* **TASK TO COMPLETE**: Set the data down once more, exactly as it is written.

DATA EXTRACTS Start Marker

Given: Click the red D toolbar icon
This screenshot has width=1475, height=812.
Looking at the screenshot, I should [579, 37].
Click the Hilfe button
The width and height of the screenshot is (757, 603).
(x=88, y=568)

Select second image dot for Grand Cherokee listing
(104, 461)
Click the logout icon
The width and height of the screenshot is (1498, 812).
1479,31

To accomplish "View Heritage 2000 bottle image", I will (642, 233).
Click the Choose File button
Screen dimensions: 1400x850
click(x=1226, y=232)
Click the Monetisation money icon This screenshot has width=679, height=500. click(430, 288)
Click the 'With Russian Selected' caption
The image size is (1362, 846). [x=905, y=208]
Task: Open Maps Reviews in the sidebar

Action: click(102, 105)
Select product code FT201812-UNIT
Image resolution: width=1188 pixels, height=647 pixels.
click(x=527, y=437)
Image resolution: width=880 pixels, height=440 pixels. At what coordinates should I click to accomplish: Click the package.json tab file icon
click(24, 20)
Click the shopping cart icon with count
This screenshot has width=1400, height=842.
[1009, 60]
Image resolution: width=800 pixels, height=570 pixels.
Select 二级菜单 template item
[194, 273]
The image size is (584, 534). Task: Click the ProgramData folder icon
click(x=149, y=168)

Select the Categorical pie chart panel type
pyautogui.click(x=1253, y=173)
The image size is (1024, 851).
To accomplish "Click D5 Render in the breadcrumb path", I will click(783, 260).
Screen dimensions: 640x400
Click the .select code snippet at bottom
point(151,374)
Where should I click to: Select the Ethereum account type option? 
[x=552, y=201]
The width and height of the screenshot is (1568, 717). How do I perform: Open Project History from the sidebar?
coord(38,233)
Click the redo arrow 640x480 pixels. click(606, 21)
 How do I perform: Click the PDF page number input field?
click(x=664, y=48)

DATA EXTRACTS End Marker

* **REPLY**:
Given: Click the red D toolbar icon
This screenshot has width=1475, height=812.
Looking at the screenshot, I should [579, 37].
Click the Hilfe button
The width and height of the screenshot is (757, 603).
(x=88, y=568)

Select second image dot for Grand Cherokee listing
(104, 461)
Click the logout icon
The width and height of the screenshot is (1498, 812).
1479,31

To accomplish "View Heritage 2000 bottle image", I will (642, 233).
Click the Choose File button
Screen dimensions: 1400x850
click(x=1226, y=232)
Click the Monetisation money icon This screenshot has width=679, height=500. click(430, 288)
Click the 'With Russian Selected' caption
The image size is (1362, 846). [x=905, y=208]
Task: Open Maps Reviews in the sidebar

Action: click(102, 105)
Select product code FT201812-UNIT
Image resolution: width=1188 pixels, height=647 pixels.
click(x=527, y=437)
Image resolution: width=880 pixels, height=440 pixels. At what coordinates should I click to accomplish: Click the package.json tab file icon
click(24, 20)
Click the shopping cart icon with count
This screenshot has width=1400, height=842.
[1009, 60]
Image resolution: width=800 pixels, height=570 pixels.
Select 二级菜单 template item
[194, 273]
The image size is (584, 534). Task: Click the ProgramData folder icon
click(x=149, y=168)

Select the Categorical pie chart panel type
pyautogui.click(x=1253, y=173)
The image size is (1024, 851).
To accomplish "Click D5 Render in the breadcrumb path", I will click(783, 260).
Screen dimensions: 640x400
Click the .select code snippet at bottom
point(151,374)
Where should I click to: Select the Ethereum account type option? 
[x=552, y=201]
The width and height of the screenshot is (1568, 717). How do I perform: Open Project History from the sidebar?
coord(38,233)
Click the redo arrow 640x480 pixels. click(606, 21)
 How do I perform: Click the PDF page number input field?
click(x=664, y=48)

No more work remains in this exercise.